*** Opening PROVIDED RECORDS ***
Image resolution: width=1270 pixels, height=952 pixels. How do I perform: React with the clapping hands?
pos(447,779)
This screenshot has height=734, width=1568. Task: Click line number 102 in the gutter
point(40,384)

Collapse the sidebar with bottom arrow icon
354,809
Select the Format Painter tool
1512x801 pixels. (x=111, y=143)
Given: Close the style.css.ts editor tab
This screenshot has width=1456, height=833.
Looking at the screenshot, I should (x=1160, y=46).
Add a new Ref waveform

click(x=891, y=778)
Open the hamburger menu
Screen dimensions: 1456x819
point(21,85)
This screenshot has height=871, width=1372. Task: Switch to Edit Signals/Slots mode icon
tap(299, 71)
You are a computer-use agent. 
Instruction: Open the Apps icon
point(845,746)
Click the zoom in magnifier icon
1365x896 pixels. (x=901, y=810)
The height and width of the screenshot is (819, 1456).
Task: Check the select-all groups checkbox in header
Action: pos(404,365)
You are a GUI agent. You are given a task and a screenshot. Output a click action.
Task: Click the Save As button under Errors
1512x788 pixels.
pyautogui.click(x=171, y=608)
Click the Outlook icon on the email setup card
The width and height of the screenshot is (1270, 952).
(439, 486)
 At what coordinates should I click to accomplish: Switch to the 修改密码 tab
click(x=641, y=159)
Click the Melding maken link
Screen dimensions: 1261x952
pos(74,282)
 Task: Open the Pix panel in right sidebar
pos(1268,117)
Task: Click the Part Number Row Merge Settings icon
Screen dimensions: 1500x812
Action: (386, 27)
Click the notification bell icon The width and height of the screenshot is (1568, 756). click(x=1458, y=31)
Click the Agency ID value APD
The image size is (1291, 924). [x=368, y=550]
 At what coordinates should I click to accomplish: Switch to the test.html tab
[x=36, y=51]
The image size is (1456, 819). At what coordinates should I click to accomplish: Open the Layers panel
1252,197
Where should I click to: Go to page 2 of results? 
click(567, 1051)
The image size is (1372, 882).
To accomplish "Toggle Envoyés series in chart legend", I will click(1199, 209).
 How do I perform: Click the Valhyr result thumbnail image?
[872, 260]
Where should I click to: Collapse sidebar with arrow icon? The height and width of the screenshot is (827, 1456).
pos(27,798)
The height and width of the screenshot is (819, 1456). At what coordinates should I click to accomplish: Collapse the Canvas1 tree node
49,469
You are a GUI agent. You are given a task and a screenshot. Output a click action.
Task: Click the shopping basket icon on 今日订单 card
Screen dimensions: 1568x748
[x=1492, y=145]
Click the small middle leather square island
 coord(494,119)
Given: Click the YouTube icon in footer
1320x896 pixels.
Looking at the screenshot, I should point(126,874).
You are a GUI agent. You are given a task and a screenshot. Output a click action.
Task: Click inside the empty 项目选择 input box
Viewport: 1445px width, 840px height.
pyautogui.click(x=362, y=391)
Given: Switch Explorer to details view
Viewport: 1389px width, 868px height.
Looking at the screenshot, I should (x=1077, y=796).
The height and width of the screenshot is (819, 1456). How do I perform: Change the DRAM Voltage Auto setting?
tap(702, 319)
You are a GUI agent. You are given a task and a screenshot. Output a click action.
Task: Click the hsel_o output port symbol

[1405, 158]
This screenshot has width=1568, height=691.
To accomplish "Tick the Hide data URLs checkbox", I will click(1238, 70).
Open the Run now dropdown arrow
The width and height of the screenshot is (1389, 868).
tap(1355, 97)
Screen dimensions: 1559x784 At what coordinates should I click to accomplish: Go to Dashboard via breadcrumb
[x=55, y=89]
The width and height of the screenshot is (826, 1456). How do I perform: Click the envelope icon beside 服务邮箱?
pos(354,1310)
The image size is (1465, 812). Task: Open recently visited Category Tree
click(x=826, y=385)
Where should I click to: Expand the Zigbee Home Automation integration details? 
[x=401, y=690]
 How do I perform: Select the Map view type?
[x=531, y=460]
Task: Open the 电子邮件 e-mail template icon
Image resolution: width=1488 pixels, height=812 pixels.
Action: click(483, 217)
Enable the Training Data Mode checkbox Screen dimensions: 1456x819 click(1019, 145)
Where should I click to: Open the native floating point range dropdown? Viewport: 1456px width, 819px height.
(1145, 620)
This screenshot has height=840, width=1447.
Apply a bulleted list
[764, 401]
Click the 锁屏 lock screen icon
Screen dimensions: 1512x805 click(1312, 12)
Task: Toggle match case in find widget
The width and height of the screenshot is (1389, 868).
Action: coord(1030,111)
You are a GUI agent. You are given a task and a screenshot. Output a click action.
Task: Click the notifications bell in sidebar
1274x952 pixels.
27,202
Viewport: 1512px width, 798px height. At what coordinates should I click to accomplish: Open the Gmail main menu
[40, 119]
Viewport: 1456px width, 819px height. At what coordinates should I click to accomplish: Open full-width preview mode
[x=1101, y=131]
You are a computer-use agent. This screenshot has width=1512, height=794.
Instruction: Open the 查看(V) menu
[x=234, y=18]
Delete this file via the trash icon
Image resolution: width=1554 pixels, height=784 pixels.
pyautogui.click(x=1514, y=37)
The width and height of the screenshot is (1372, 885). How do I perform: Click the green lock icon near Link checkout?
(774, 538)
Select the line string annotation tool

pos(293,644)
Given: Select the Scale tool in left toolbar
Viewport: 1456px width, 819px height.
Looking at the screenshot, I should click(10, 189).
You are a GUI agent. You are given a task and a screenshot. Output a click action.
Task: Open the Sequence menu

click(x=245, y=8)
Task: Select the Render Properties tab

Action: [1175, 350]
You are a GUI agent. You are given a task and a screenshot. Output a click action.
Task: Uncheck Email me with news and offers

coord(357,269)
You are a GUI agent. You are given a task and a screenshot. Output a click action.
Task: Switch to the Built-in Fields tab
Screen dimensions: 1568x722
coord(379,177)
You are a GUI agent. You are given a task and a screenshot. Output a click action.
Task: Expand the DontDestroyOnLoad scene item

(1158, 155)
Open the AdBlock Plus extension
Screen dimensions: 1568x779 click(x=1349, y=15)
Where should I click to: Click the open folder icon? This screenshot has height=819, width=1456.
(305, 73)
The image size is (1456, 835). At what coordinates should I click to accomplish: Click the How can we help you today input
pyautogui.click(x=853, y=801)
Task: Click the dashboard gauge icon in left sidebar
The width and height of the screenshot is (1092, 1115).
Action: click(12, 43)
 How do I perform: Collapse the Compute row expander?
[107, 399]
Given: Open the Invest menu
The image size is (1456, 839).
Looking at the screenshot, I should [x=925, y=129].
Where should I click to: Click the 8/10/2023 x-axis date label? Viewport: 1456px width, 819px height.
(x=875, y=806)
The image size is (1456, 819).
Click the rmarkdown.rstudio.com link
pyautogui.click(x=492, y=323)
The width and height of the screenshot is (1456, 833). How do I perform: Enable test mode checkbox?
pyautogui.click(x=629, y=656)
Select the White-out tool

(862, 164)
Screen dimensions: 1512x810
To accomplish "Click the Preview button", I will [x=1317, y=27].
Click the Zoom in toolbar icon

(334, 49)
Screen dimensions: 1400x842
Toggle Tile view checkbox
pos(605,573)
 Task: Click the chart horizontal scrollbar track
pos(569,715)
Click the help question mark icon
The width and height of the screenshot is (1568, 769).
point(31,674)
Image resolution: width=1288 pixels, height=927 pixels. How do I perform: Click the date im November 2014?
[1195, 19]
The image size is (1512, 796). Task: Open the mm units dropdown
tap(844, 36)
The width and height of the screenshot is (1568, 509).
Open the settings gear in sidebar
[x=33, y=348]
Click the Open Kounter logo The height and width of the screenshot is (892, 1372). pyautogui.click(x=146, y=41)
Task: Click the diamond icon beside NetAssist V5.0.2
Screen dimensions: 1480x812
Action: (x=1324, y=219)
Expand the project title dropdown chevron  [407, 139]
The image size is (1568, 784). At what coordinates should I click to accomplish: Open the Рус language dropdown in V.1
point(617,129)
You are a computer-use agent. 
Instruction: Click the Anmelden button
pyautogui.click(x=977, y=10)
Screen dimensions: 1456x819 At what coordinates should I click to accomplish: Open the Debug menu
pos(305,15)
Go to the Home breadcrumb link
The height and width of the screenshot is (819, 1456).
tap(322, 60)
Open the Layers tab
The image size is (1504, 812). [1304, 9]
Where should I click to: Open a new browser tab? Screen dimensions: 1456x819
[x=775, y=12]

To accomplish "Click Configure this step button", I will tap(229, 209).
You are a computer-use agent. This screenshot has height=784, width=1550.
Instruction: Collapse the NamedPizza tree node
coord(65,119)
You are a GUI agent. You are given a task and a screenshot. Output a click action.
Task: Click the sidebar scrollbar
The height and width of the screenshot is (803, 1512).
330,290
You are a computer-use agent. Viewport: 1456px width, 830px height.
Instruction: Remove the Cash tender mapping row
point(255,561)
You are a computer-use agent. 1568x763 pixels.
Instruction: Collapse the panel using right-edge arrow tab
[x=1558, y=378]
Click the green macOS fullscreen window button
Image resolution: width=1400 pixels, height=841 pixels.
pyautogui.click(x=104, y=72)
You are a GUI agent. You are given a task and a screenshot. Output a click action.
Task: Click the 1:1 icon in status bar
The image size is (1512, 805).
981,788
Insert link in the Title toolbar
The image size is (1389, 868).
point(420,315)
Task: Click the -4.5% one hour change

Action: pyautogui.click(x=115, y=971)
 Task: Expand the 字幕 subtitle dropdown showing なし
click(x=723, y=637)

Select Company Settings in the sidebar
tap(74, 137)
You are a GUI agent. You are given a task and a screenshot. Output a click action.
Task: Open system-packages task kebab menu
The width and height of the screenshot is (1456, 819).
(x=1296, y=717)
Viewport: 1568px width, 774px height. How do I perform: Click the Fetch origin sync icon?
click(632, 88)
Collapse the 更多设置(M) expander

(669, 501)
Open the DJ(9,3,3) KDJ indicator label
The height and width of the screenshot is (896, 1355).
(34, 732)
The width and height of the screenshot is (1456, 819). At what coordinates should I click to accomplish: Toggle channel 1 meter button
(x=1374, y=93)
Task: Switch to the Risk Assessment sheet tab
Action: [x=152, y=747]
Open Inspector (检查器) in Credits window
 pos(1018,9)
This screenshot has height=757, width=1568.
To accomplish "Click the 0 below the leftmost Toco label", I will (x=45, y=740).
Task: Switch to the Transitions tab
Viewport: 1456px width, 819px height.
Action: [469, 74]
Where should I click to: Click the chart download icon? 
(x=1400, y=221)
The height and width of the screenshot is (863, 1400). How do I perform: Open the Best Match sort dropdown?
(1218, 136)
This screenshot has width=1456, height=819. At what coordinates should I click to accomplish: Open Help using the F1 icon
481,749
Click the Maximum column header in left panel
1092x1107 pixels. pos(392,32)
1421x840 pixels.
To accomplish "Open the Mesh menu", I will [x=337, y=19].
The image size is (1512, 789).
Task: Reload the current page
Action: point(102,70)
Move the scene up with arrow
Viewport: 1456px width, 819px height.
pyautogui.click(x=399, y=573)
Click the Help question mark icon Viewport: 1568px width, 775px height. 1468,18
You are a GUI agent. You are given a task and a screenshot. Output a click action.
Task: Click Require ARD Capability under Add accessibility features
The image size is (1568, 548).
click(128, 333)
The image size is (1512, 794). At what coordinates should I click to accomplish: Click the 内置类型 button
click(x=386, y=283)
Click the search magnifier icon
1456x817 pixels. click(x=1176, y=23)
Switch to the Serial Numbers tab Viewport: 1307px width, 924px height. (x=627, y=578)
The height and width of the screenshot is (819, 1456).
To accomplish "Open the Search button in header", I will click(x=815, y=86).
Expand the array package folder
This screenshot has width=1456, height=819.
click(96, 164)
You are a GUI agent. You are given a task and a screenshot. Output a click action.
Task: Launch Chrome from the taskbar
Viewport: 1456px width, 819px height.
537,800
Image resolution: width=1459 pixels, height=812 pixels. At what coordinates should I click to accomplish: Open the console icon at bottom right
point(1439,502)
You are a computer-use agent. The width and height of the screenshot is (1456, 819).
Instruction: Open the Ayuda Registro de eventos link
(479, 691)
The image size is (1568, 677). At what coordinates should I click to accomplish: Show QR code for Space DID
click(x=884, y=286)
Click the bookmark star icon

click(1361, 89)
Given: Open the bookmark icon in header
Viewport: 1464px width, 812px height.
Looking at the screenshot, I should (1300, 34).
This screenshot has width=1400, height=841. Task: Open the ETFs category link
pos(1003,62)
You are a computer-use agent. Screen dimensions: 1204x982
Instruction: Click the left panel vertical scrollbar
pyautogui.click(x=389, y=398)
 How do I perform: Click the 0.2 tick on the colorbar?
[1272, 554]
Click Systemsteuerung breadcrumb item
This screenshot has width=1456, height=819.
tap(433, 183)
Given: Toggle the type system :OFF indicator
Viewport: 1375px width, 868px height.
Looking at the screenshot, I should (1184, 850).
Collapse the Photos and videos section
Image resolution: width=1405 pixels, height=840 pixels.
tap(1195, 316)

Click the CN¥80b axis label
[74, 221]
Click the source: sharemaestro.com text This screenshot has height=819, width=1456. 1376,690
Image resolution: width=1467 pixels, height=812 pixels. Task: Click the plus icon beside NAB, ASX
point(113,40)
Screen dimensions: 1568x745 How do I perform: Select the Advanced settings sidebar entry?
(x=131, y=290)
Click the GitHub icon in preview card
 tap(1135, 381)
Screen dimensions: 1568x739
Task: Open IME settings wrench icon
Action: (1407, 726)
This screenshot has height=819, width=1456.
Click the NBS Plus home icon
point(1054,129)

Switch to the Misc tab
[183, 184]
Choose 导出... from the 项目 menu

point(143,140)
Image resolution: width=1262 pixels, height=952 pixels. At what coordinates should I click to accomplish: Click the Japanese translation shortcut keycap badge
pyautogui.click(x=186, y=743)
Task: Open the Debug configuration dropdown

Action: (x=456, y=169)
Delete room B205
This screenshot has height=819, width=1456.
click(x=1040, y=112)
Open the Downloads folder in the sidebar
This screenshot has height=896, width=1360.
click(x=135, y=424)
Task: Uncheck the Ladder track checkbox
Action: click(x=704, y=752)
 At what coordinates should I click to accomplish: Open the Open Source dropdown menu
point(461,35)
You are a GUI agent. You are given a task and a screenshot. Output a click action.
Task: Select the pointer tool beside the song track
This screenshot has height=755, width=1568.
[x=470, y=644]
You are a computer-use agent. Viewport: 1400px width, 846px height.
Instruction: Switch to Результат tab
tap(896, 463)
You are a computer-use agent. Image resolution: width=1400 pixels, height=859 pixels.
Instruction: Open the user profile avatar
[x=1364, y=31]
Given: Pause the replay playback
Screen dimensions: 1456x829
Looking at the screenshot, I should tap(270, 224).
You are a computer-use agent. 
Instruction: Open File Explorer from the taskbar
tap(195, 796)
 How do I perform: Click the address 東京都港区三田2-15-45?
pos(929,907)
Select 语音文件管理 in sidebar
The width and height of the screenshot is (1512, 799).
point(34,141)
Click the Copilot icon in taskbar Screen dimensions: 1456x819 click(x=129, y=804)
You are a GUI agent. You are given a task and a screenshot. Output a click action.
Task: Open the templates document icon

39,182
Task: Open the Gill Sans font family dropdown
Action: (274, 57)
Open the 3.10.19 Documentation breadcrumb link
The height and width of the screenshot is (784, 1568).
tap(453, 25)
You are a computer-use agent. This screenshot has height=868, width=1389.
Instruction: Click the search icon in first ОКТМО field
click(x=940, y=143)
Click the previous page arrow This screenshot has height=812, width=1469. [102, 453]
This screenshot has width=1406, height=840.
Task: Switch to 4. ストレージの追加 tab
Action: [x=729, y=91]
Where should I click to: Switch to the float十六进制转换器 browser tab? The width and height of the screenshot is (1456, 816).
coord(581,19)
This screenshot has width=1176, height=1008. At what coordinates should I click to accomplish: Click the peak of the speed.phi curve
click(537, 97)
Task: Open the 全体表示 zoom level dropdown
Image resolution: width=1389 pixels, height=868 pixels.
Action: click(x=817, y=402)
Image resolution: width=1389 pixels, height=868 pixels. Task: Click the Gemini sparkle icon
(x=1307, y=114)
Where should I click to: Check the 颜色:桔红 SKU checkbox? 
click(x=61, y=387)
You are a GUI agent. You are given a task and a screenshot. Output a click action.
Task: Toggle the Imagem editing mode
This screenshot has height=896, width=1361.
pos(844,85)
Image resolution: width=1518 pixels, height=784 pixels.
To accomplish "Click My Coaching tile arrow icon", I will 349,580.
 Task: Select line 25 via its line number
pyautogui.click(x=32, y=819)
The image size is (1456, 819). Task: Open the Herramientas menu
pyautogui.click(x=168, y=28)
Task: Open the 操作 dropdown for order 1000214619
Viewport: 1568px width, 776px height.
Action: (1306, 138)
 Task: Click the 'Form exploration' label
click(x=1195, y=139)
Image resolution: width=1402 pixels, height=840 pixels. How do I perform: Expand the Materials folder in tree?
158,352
*** Closing PROVIDED RECORDS ***
### TASK
Set down, exactly as they appear above, all lines from the one that has "Click the green macOS" down to the one that has "Task: Click the 1:1 icon in status bar", including those two and no others.

### RESPONSE AREA
Click the green macOS fullscreen window button
Image resolution: width=1400 pixels, height=841 pixels.
pyautogui.click(x=104, y=72)
You are a GUI agent. You are given a task and a screenshot. Output a click action.
Task: Click the 1:1 icon in status bar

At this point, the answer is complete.